[EXERCISE AIM] Find the line that contains "The height and width of the screenshot is (145, 493).". Then set down that line and all the lines after it, to the end of the records, exactly and with nothing added.

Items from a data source
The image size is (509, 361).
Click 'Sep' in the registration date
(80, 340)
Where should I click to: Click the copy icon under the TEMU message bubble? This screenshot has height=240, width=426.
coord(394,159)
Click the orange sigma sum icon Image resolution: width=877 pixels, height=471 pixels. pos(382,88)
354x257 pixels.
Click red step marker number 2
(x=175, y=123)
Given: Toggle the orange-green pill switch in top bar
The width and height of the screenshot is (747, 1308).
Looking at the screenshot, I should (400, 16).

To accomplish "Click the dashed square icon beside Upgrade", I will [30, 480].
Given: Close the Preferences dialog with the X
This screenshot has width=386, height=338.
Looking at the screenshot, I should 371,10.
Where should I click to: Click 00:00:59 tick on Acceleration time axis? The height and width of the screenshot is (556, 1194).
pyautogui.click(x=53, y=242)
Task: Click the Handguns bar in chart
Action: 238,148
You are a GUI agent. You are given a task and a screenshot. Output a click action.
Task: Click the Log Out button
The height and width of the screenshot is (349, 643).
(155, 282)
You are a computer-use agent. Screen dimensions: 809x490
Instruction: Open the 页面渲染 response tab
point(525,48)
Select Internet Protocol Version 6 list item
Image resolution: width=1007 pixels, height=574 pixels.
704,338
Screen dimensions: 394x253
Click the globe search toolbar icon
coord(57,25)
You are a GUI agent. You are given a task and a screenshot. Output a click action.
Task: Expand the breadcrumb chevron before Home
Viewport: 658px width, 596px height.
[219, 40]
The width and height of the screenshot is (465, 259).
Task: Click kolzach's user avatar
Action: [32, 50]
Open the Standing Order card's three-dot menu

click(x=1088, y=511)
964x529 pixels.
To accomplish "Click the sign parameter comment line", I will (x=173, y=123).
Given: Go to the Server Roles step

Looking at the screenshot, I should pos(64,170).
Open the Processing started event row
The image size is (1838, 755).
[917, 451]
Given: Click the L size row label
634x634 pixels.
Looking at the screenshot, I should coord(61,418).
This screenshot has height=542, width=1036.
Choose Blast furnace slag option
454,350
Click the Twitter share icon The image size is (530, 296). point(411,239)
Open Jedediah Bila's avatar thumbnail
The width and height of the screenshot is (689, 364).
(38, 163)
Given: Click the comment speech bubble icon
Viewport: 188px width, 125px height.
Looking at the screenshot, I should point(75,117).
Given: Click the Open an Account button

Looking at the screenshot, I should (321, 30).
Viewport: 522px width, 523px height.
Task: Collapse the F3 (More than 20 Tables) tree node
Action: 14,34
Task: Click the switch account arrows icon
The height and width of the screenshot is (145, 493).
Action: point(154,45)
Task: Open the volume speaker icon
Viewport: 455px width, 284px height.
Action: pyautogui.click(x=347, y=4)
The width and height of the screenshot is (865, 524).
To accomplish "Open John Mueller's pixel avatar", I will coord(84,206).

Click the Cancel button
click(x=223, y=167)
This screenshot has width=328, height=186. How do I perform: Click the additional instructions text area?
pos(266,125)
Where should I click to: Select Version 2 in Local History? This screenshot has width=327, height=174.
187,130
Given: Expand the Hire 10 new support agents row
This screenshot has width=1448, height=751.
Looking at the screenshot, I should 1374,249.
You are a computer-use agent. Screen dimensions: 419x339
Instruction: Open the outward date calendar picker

[SOLUTION FOR THIS PROBLEM]
The height and width of the screenshot is (145, 493).
Action: point(154,45)
Task: Open the volume speaker icon
Viewport: 455px width, 284px height.
Action: pyautogui.click(x=347, y=4)
The width and height of the screenshot is (865, 524).
To accomplish "Open John Mueller's pixel avatar", I will coord(84,206).

Click the Cancel button
click(x=223, y=167)
This screenshot has width=328, height=186. How do I perform: Click the additional instructions text area?
pos(266,125)
Where should I click to: Select Version 2 in Local History? This screenshot has width=327, height=174.
187,130
Given: Expand the Hire 10 new support agents row
This screenshot has width=1448, height=751.
Looking at the screenshot, I should 1374,249.
You are a computer-use agent. Screen dimensions: 419x339
Instruction: Open the outward date calendar picker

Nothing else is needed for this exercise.